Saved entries

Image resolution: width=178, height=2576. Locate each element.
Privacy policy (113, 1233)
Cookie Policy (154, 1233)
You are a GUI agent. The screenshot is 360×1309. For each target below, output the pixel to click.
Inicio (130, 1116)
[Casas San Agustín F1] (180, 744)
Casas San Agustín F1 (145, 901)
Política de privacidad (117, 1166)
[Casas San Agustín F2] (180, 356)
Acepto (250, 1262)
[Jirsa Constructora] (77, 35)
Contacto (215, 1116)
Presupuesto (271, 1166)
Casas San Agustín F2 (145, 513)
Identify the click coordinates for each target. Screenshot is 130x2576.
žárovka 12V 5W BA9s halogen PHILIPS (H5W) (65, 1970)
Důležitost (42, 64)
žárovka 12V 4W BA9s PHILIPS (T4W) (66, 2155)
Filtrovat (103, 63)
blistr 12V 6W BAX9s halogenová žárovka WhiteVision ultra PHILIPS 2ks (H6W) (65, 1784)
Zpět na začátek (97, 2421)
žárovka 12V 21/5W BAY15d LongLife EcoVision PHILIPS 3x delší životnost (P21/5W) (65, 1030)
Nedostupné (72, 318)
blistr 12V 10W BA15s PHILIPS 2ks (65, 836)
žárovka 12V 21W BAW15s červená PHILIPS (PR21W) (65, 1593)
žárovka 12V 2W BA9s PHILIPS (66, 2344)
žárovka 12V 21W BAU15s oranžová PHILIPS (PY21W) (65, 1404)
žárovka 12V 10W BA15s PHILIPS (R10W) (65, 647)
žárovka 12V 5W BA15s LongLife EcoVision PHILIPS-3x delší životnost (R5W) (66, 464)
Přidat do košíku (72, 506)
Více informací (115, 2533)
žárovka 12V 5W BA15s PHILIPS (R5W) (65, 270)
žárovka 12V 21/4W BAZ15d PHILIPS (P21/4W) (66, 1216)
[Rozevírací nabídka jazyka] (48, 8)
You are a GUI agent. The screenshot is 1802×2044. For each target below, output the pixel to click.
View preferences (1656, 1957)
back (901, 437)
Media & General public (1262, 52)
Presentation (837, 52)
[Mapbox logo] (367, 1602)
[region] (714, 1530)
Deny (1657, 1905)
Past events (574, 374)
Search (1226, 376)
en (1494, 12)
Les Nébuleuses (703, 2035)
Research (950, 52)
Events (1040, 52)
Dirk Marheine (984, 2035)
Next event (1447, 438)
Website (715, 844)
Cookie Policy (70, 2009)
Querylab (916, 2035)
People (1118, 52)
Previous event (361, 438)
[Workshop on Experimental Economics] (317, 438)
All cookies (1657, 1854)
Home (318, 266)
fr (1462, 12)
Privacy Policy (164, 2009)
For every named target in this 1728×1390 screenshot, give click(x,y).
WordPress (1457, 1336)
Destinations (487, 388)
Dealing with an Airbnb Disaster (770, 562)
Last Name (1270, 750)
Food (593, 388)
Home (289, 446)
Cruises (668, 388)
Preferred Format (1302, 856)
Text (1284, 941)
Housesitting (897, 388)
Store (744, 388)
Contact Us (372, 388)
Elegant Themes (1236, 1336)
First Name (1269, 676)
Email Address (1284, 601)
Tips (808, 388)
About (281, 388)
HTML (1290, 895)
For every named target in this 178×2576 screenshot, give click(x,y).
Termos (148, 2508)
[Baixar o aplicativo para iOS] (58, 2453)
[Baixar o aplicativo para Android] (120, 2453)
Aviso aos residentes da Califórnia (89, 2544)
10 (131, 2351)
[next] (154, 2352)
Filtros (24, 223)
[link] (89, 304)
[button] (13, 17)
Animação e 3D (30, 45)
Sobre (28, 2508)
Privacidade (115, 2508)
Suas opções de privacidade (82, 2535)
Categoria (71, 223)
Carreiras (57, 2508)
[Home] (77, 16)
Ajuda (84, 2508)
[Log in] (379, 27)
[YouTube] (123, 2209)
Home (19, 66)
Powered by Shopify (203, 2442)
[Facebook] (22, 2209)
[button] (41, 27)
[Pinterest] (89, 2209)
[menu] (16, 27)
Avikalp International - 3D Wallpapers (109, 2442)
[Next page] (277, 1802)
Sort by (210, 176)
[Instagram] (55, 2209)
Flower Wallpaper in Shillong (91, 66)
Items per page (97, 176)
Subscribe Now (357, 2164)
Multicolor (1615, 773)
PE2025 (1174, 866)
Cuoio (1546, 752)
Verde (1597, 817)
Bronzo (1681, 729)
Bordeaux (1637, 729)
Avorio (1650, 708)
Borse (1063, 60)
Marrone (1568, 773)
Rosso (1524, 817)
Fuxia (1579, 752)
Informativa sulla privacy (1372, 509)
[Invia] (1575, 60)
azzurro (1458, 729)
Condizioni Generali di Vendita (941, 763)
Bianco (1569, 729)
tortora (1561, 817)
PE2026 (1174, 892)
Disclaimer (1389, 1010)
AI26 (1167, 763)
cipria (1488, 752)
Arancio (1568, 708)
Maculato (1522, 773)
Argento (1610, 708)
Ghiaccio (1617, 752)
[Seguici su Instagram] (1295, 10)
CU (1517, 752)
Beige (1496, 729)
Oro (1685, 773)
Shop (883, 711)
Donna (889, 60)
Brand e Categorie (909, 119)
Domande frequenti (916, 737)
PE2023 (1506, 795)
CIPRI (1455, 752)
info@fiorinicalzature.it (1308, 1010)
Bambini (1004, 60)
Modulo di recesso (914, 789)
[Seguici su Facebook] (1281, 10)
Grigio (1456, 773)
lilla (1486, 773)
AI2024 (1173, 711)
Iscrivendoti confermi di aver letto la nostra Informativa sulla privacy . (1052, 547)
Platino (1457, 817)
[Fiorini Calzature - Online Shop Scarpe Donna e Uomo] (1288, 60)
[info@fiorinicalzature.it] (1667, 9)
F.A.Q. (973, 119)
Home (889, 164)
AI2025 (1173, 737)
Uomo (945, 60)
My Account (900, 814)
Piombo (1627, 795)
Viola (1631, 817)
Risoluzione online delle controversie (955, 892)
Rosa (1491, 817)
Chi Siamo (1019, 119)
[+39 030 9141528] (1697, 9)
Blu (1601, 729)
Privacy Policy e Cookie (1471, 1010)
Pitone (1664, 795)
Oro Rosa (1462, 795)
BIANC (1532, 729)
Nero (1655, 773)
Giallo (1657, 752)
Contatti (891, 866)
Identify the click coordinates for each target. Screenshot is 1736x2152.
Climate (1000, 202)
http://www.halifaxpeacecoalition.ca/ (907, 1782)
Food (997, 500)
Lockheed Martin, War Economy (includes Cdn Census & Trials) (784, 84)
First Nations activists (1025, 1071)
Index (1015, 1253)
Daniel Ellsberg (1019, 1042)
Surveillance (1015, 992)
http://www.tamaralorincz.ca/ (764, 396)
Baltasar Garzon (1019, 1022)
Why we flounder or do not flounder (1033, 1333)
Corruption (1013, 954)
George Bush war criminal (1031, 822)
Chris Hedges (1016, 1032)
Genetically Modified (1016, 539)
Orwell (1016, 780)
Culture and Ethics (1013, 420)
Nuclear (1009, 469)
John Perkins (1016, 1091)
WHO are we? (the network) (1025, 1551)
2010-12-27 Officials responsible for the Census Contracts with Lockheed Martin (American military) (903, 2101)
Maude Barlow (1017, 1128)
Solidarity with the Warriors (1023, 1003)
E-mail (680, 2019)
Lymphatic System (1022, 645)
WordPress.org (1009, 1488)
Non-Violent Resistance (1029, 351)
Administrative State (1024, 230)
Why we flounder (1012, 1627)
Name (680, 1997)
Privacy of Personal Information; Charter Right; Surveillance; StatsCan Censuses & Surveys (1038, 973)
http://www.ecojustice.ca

**The task:** From the records above, copy only the lines starting with the line that holds "Piombo (1627, 795)" and going on through the line that holds "Nero (1655, 773)", exactly as written.

**Exercise result:**
Piombo (1627, 795)
Viola (1631, 817)
Risoluzione online delle controversie (955, 892)
Rosa (1491, 817)
Chi Siamo (1019, 119)
[+39 030 9141528] (1697, 9)
Blu (1601, 729)
Privacy Policy e Cookie (1471, 1010)
Pitone (1664, 795)
Oro Rosa (1462, 795)
BIANC (1532, 729)
Nero (1655, 773)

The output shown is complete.